HSBC’s plan to sell stake in its Indian life insurance joint venture (JV) with two public-sector banks has run into rough weather. State-owned Canara Bank and Oriental Bank of Commerce (OBC) - the domestic partners - intend to oppose the proposed deal, as they are miffed with HSBC’s decision to sell stake without consulting them.
Sources familiar with the matter said the two Indian banks were unhappy that HSBC, which runs the operations of Canara HSBC OBC Life Insurance, approached prospective buyers without seeking their opinion, even as the JV shareholding agreement contains ‘tag-along rights’.
The clause, which gives shareholders the right to be part of a sale transaction if one decides to sell stake, was inserted in the shareholding agreement when the JV was formed.
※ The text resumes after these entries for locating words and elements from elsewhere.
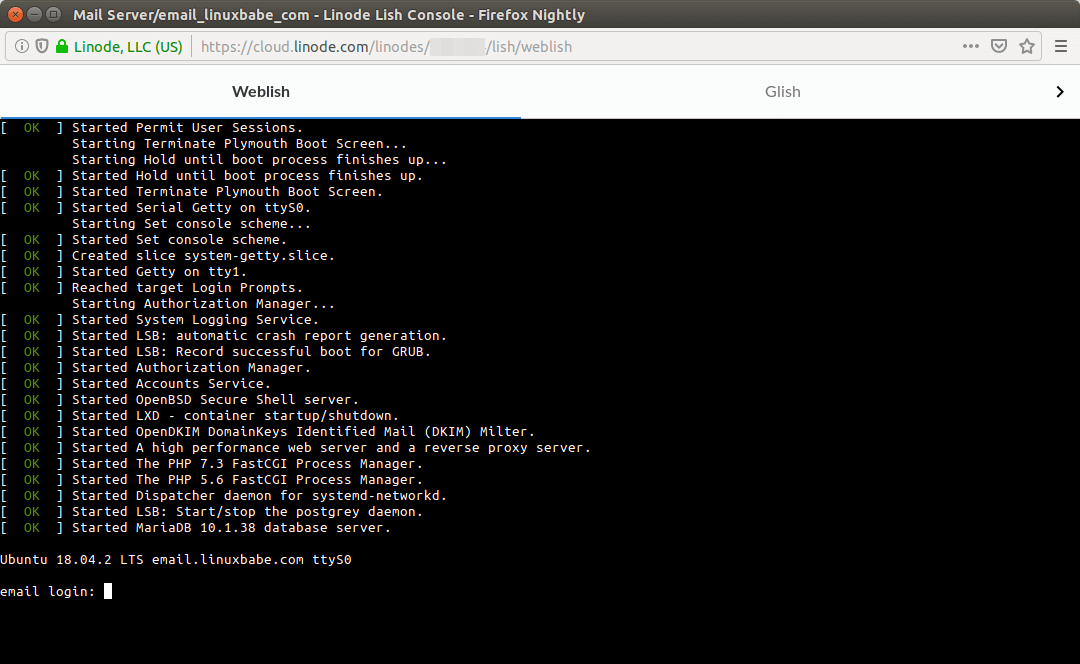Click the green padlock security icon
Image resolution: width=1080 pixels, height=664 pixels.
tap(61, 46)
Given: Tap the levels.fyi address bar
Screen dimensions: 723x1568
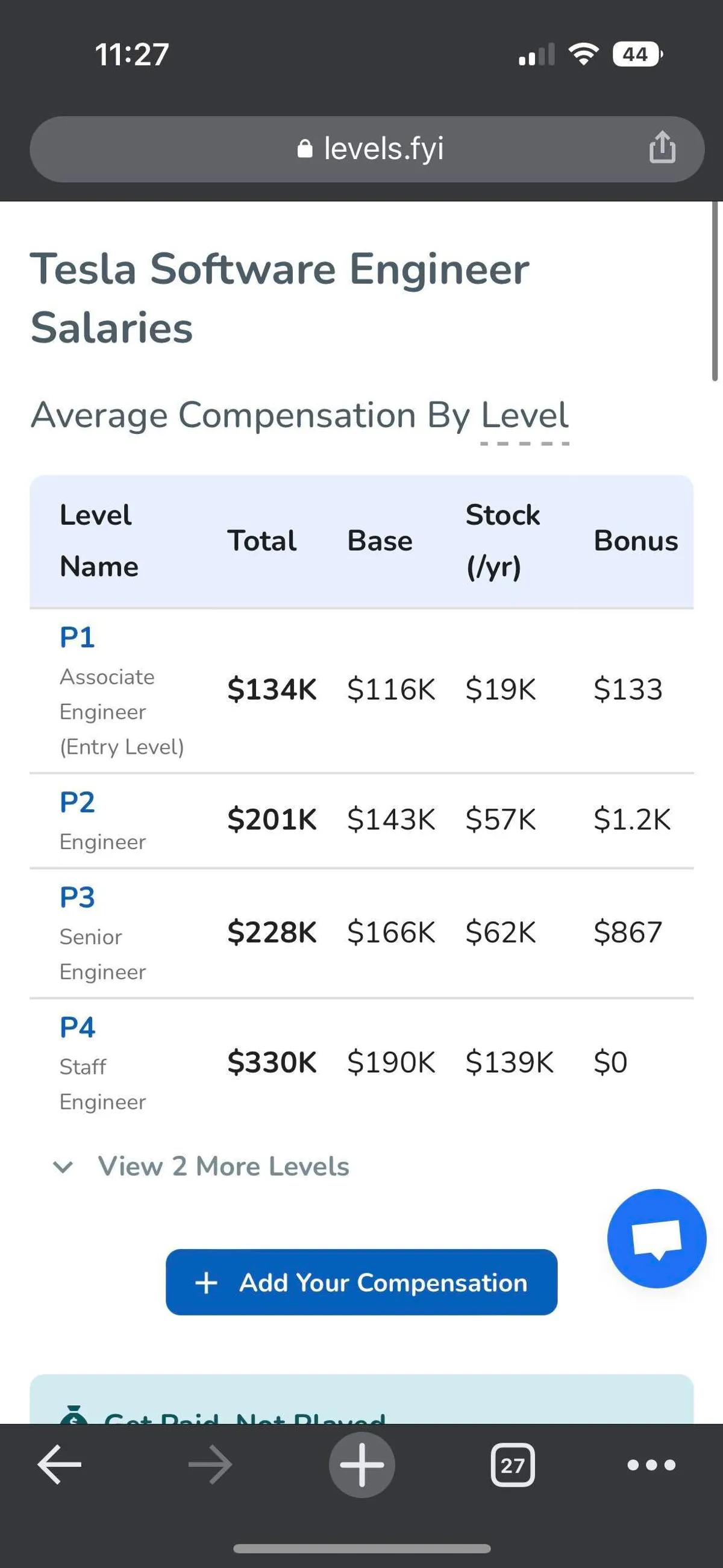Looking at the screenshot, I should pyautogui.click(x=383, y=148).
So, the prospective buyer will have to offer Canara Bank and OBC similar terms as it offers HSBC in the deal.
Sources said the public-sector lenders were yet to get a formal proposal on sale from HSBC. Responding to an email query on the matter, an HSBC spokesperson said: “We do not comment on rumours/speculation.”
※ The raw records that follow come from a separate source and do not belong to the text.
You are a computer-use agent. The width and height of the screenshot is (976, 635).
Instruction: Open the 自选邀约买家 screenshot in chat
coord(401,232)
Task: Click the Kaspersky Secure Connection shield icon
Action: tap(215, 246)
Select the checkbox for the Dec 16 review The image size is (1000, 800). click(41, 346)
If the tag-along right is exercised by the two state-owned banks, it could scupper HSBC’s plan of a smooth exit at premium valuations. It would be impossible for a foreign firm to buy out HSBC’s stake as regulations do not allow more than 26 per cent foreign direct investment (FDI) in an insurance company. Alternatively, Canara Bank and OBC could ask for share in HSBC’s stake-sale proceeds, said a person familiar with the matter.
“If the deal happens at steep valuations, Canara and OBC will look to extract their pound of flesh,” he said. “Because the selling point in the deal for HSBC is the banks’ network.” Canara has 3,723 branches and OBC 1,930.
According to Reuters, Canada’s Manulife Financial Corp is in race for HSBC’s stake in the JV. Valuing the life insurance firm at $800 million (Rs 4,000 crore), the HSBC stake could be worth about $200 million (approximately Rs 1,000 crore), the agency said.
If the prospective buyer is a domestic firm with a stake in an existing life insurance business, it would have to buy out the entire entity and merge it with itself. This is because no company could hold stakes in more than one domestic life insurance firms.
Sources said domestic firms, however, might be averse to paying premium valuations without an exclusive distribution pact with the banks, as the Budget has allowed banks to sell products of multiple insurance firms.
Canara HSBC OBC Life Insurance’s first-year premium collection fell 23.3 per cent in the April-February period to Rs 436 crore, whereas private-sector life insurers saw a dip of 5.5 per cent. The Indian life insurance industry saw its new premium collections falling six per cent in the first 11 months of 2012-13.